My work has been fundamental in establishing transcranial magnetic stimulation (TMS) as a tool capable of revealing causal brain-behavior relations and the timing of information flow and dynamic adaptation in neural networks. My laboratory has contributed to increasing the knowledge about the mechanisms of action and improving the methodology of TMS and its combination with other neurophysiologic and brain imaging methods. For example we developed a method to interface TMS with EEG to allow the study of the effects of brain stimulation on ongoing brain activity and ultimately enable the use of EEG activity as a means of controlling the stimulation applied, and a novel methodology to introduce TMS into the MRI scanner in order to be able to study the neural activity evoked by TMS and thus correlate behavioral with underlying neurophysiologic effects.
I was the first to show that trains of repetitive TMS can be reliably and safely disrupt the activity of a given brain region transiently and thus provide insights about the causality of brain activity in behavior. I demonstrated the rapid plasticity of motor cortical outputs during motor learning, the requirement of visual cortex input for tactile Braille reading in the blind, the causal role of primary visual cortex and the dynamics of interhemipheric compensatory processes during mental imagery, and the need for fast back-projections in visual awareness tasks. Moreover, coupling TMS with physiologic and imaging techniques, I showed that repetitive TMS can induce lasting changes in regional brain excitability and exert trans-synaptic modulatory effects on neural network activity in animal and human studies. This allows for the investigation of the rapid neuroplastic changes that compensate for brain injury or dysfunction, and permits the model-driven, individually-tailored modulation of disrupted networks for treating common neuropsychiatric conditions.

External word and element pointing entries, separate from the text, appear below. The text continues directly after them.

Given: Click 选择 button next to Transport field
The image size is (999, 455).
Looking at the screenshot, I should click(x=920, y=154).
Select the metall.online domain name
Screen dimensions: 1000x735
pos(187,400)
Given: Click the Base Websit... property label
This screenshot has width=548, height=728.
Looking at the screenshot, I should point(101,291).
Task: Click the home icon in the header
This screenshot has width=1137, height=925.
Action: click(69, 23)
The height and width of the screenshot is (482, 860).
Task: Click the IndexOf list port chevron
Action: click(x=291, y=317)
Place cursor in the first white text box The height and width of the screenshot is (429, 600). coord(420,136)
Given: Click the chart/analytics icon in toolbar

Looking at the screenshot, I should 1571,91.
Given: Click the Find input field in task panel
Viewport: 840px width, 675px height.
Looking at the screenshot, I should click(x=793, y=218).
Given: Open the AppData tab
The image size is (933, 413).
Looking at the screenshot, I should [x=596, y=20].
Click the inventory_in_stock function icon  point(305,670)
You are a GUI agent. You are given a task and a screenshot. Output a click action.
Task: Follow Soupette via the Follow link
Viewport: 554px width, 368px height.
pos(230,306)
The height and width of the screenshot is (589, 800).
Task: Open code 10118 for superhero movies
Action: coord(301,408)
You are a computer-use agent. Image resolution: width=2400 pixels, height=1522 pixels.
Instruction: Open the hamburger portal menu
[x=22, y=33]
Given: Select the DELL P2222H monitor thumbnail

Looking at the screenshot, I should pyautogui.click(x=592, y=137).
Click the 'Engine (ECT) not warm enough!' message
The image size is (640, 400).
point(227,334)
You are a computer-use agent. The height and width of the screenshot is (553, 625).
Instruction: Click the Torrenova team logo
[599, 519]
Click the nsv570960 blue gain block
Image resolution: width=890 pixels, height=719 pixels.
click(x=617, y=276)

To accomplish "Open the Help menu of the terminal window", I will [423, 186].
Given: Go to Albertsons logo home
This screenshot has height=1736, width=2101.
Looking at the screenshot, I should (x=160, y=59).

We showed that TMS can aide in the recovery of hand function and aphasia after stroke, the adaptation to blindness, the rehabilitation of neglect, the control of addictive behavior, and the acquisition of language and imitation behavior in autism. My laboratory carried out the first double blind study of rTMS in major depression, and the first proof-of-principle studies suggesting therapeutic possibilities of TMS in epilepsy, Parkinson's disease, visceral pain and dystonia. This work provides support to the notion that modulation of activity along a distributed neural network can induce long-lasting plastic changes, even in the adult brain, and have behavioral consequences, which in certain conditions may be therapeutic.